● **EXTRACTED RECORDS**:
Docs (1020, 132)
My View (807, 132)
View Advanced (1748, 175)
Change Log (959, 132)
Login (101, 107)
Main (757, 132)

● **EXERCISE DETAILS**: The full set of entries above needs to be restated word for word.

● **RESPONSE TO THIS TASK**:
Docs (1020, 132)
My View (807, 132)
View Advanced (1748, 175)
Change Log (959, 132)
Login (101, 107)
Main (757, 132)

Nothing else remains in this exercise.